Brightree by ResMed (“Brightree”), a cloud-based management software platform for healthcare providers, has conducted its biannual interoperability survey, and issued its corresponding biannual Interoperability and Engagement Research Report. Most notably, and not surprisingly, 99% of the 400+ provider entities that were surveyed, said they are most likely to send patient referrals for post-acute care (PAC) providers who are able to support interoperability needs. Interoperability capabilities may include:

  • Sending/accepting electronic referrals;
  • An established electronic health records (EHR) system and maintenance of same; and 
  • Payor portals.

This 99% figure is a twenty-five percent increase from 2021 (74%), in the middle of the public health emergency (PHE), and a thirty-nine percent increase from 2019 (60%), before the PHE had even begun. As the PHE is now expired as of May 11, 2023, it is understandable why providers consider interoperability to be (essentially) a requirement for those facilities to which they refer patients. Thanks to legislative omissions, only 84% of nursing homes have adopted health information technology, and 60% don’t have the ability to share data with healthcare providers. Interestingly, though, while PAC providers are well aware of how vital interoperability is to not only patient care but also to the volume of referrals received, Brightree found that only 39% of PAC providers have made the strategic changes that would make them more desirable PAC care for providers.  

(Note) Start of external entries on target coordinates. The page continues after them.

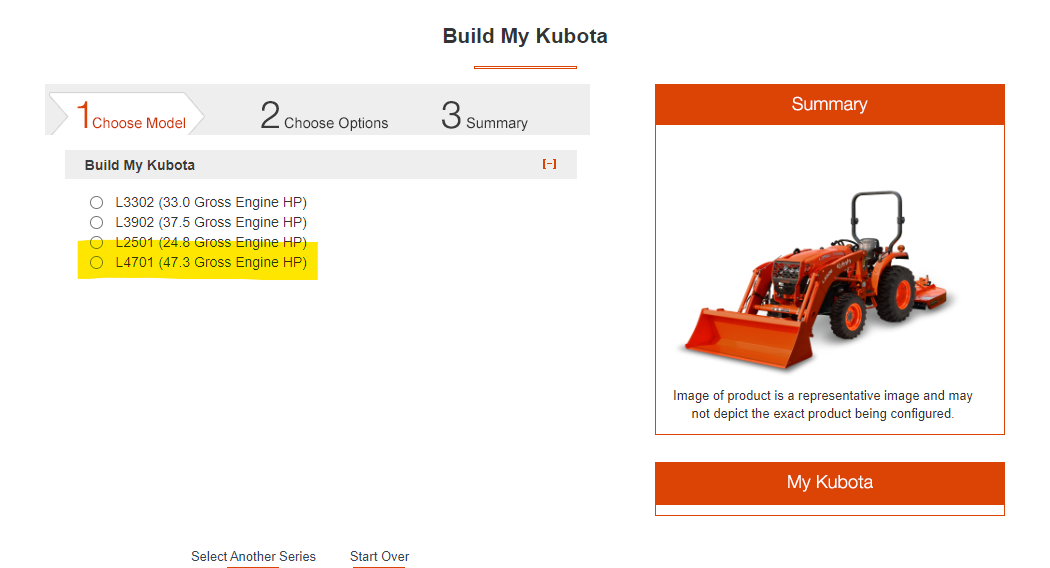
Task: Go to step 2 Choose Options
Action: [x=324, y=116]
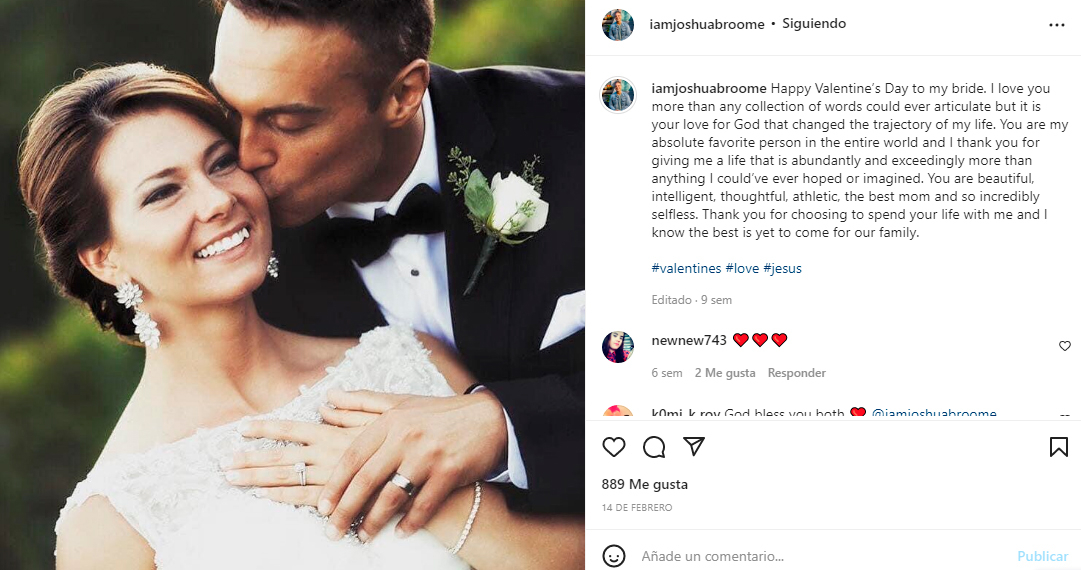
Task: Open newnew743's profile avatar
Action: pos(618,346)
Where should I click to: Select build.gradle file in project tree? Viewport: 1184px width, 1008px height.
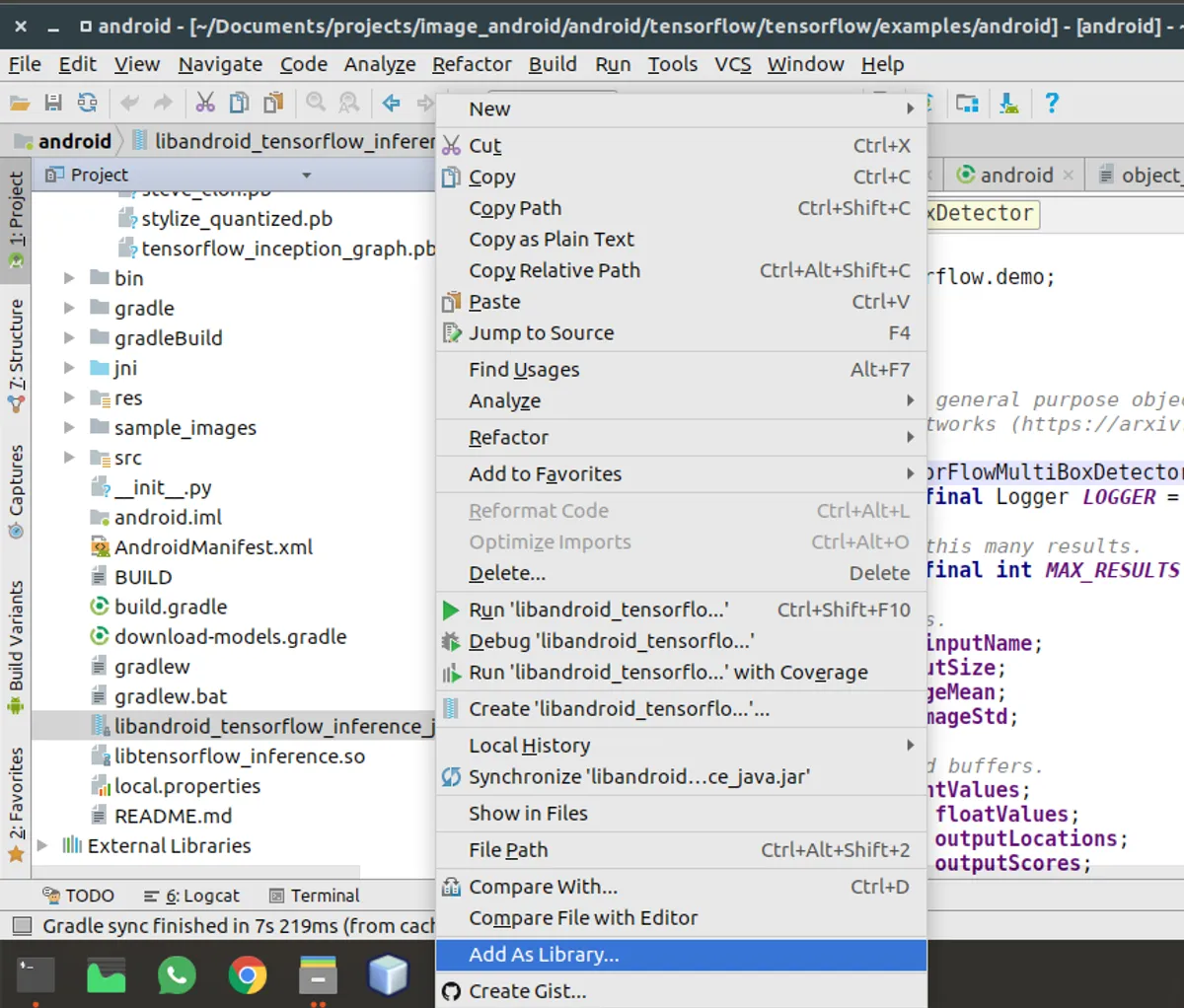point(170,607)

This low rate of change is mostly due to financial and workforce constraints, including lack of money, lack of time to focus on interoperability advancement, and lack of knowledge about interoperability systems’ functions and capabilities. Fortunately, these same facilities are looking to make a change in the near future:

  • 79% of skilled nursing facilities (SNF) facilities have indicated that they plan to invest in more advanced interoperability capabilities, with 50% planning to make this change within the next 12 months;
  • 50% of home medical equipment (HME) providers and pharmacies said they are planning to implement new interoperability capabilities; and
  • 98% of PAC said that they are aware that interoperability is important to their referral sources.

Brightree’s survey results indicate that nearly all PACs and providers surveyed are very clear that interoperability capabilities are of vital importance to patient care and referrals for same. Ideally, this will manifest in increased interoperability capabilities nationwide—the Centers for Medicare & Medicaid Services has committed to transitioning to value-based arrangements by 2030.